1. Réaliser une évaluation des risques de cybersécurité
La conformité commence par une bonne compréhension du niveau de risque actuel de l’organisation. Nos services d’évaluation des risques de cybersécurité permettent d’identifier les vulnérabilités des systèmes critiques, d’évaluer les mesures de sécurité existantes et de documenter l’exposition aux risques. Cette analyse constitue une base essentielle pour hiérarchiser les améliorations à apporter et mettre en place un programme de conformité efficace.
2. Tester l’efficacité des dispositifs de sécurité
Disposer de mesures de sécurité ne suffit pas. Les organisations doivent également vérifier leur efficacité. Nos services de Vulnerability Assessment and Penetration Testing (VAPT) permettent d’identifier les faiblesses et vulnérabilités exploitables avant qu’elles ne puissent être utilisées par des acteurs malveillants.

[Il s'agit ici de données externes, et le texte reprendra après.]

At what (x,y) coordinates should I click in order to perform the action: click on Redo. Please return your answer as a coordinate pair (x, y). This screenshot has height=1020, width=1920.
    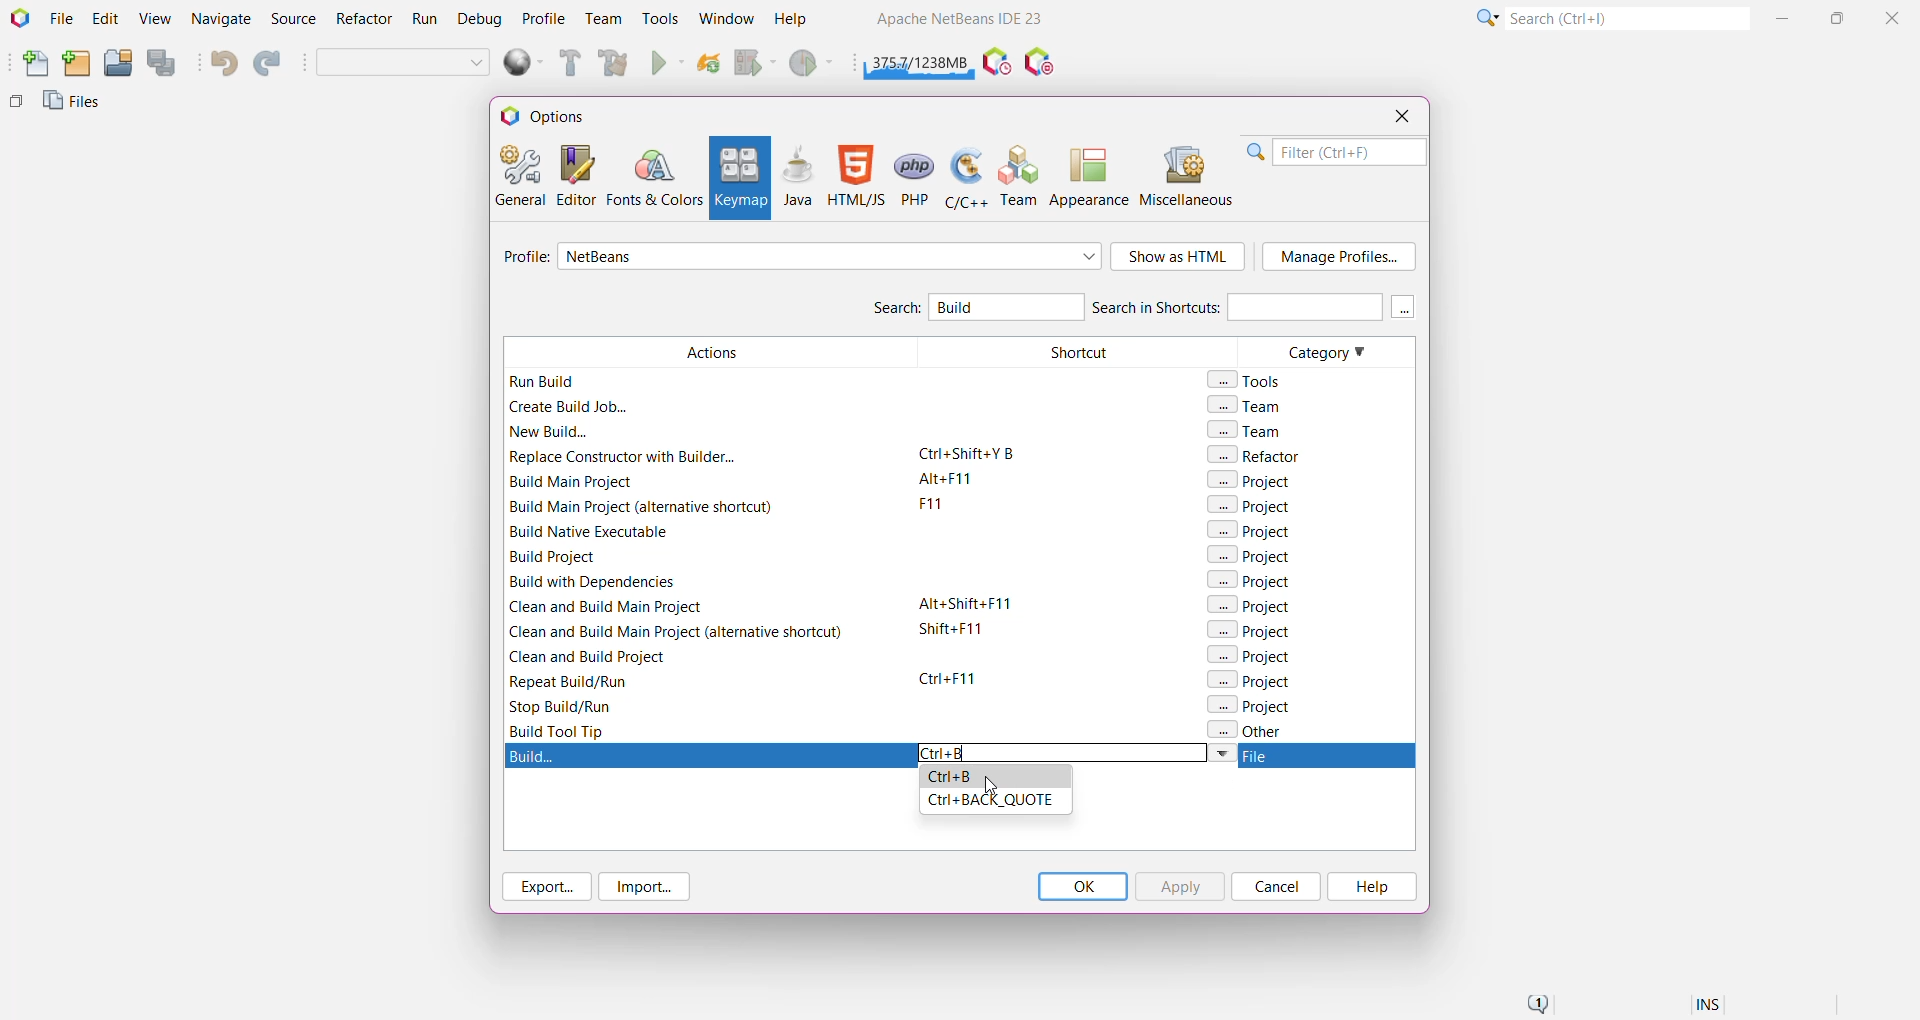
    Looking at the image, I should click on (270, 64).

Des tests réguliers de sécurité et de résilience permettent également de documenter les efforts de cybersécurité réalisés et d’identifier les mesures correctives nécessaires.
3. Renforcer la détection et la réponse aux incidents
L’obligation de notifier les incidents dans un délai de 24 heures implique que les organisations disposent, avant même qu’un incident ne survienne, de procédures claires de détection, d’évaluation, d’escalade et de déclaration.
4. Améliorer la surveillance de la sécurité
Les opérateurs d’IIC peuvent être amenés à mettre en place des capacités de Security Operations Centre (SOC) dans les délais prévus par le cadre réglementaire. A&D Forensics accompagne les organisations dans l’évaluation de leurs capacités actuelles de surveillance, l’identification des insuffisances et le développement de processus adaptés de surveillance continue et de détection des menaces, en fonction de leurs activités et de leur profil de risque.
5. Maintenir une documentation prête pour les audits
Une conformité efficace nécessite des preuves concrètes et ne peut reposer uniquement sur des politiques écrites. A&D Forensics accompagne les organisations dans l’élaboration et la tenue à jour de documents essentiels tels que les politiques de sécurité, les évaluations des risques, les rapports de tests, les registres d’incidents et les éléments démontrant la mise en œuvre des mesures correctives.
Une documentation organisée et facilement accessible permet de démontrer plus efficacement la conformité de l’organisation lors d’un contrôle réglementaire ou d’un audit.
Si vous souhaitez évaluer la position de votre organisation au regard du nouveau cadre sénégalais de cybersécurité, contactez dès aujourd’hui l’équipe A&D Forensics.
Conclusion
Le projet de loi n° 25/2026 introduit des obligations contraignantes en matière de cybersécurité pour les organisations exploitant des systèmes numériques critiques au Sénégal, avec des sanctions importantes en cas de non-conformité.
Les organisations concernées doivent commencer à évaluer leur niveau d’exposition, renforcer leurs dispositifs de sécurité et développer les capacités de surveillance et de documentation nécessaires pour répondre aux nouvelles exigences.
Anticiper ces mesures permettra aux organisations de mieux se préparer aux contrôles réglementaires et de réduire les risques liés à la non-conformité.